::: Material proporcionado :::

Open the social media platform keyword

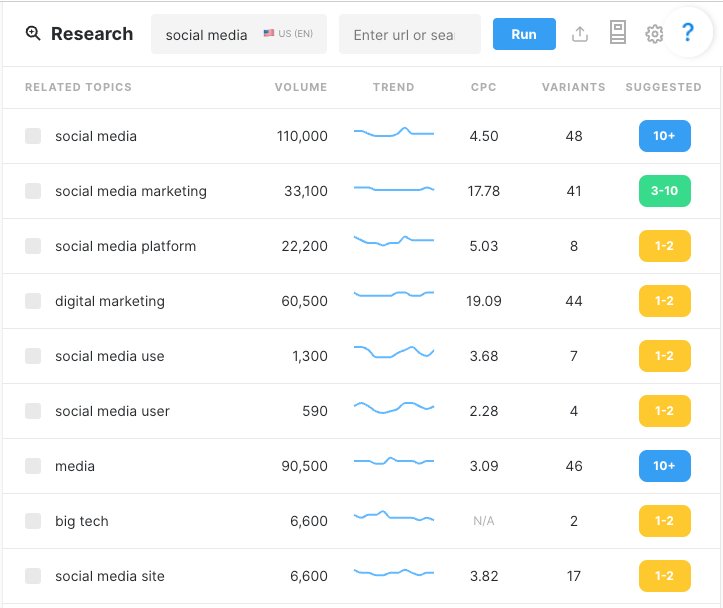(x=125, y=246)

:::
::: Material proporcionado :::

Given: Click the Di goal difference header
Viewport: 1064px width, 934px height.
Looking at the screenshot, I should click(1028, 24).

:::
::: Material proporcionado :::

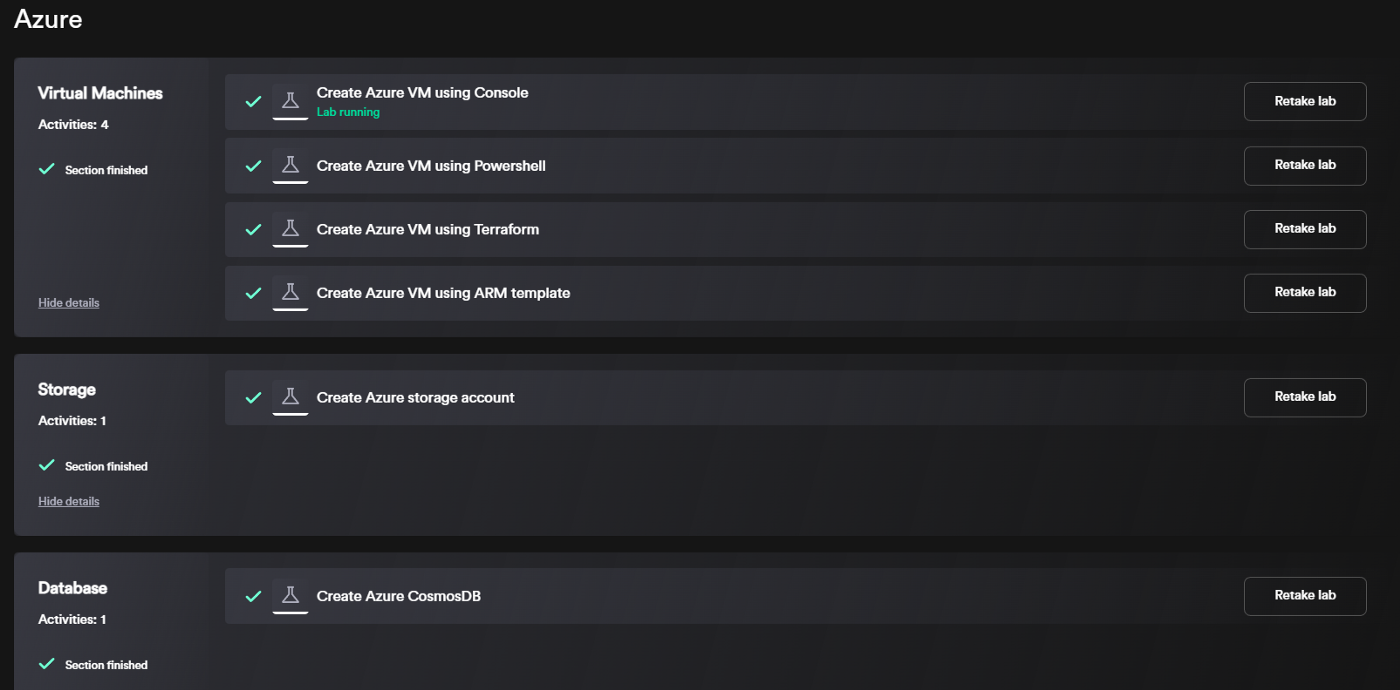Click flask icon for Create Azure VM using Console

:::

• Descripción del ejercicio: Presenta como lista JSON de cadenas, una por línea y sin líneas en blanco, el tramo de las entradas de arriba que va desde la línea que contiene "Given: Click the Di goal difference header" hasta la que contiene "Looking at the", ambas incluidas.

• Resultado:
[
  "Given: Click the Di goal difference header",
  "Viewport: 1064px width, 934px height.",
  "Looking at the screenshot, I should click(1028, 24)."
]